§ **ABOUT THIS TASK**
What are the lines from the one containing "How do I perform: Open" through the last line of the records below? Return them exactly, leaving out pictures.
__________
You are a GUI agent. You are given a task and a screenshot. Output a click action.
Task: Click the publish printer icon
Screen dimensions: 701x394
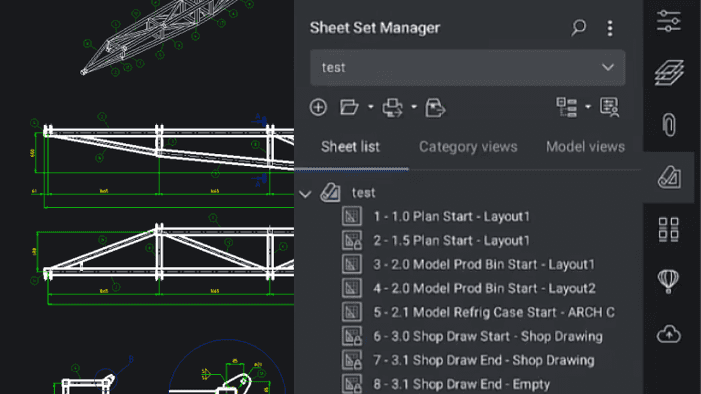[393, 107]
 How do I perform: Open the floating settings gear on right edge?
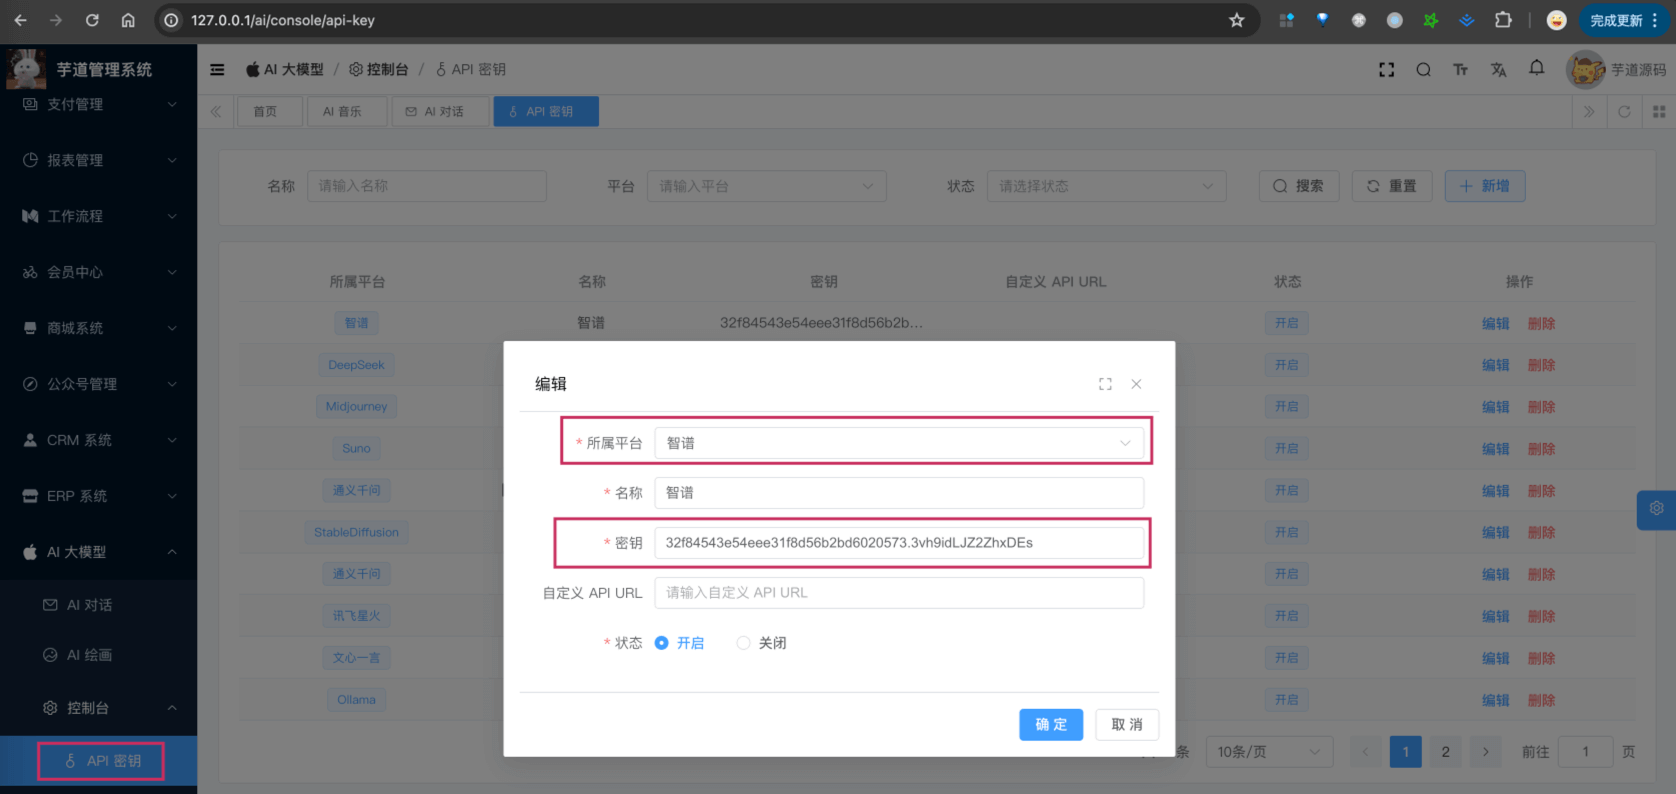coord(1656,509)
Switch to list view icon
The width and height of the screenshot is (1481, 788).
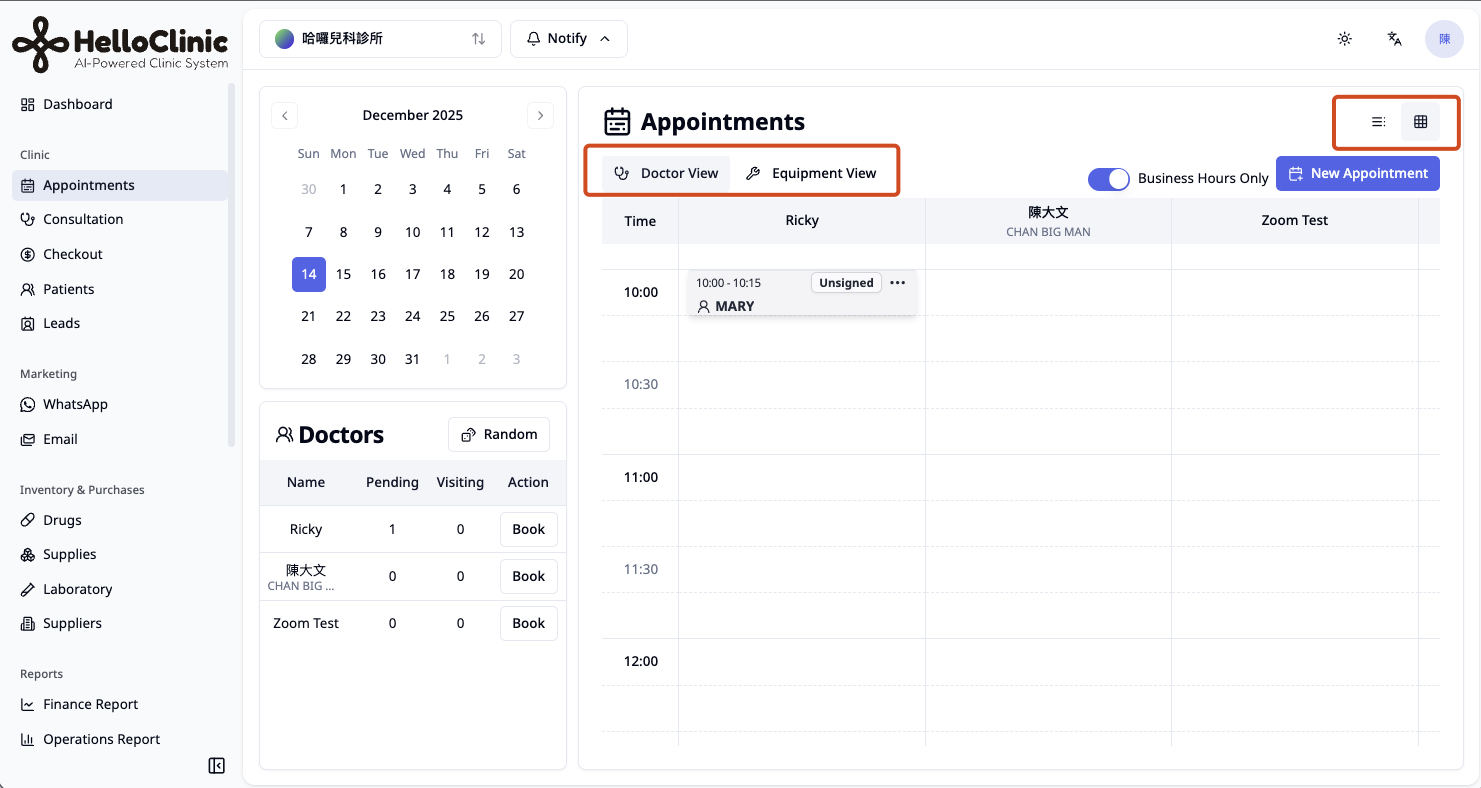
__________
§ **EXERCISE RESULT**
 How do I perform: Open the floating settings gear on right edge?
coord(1656,509)
Switch to list view icon
The width and height of the screenshot is (1481, 788).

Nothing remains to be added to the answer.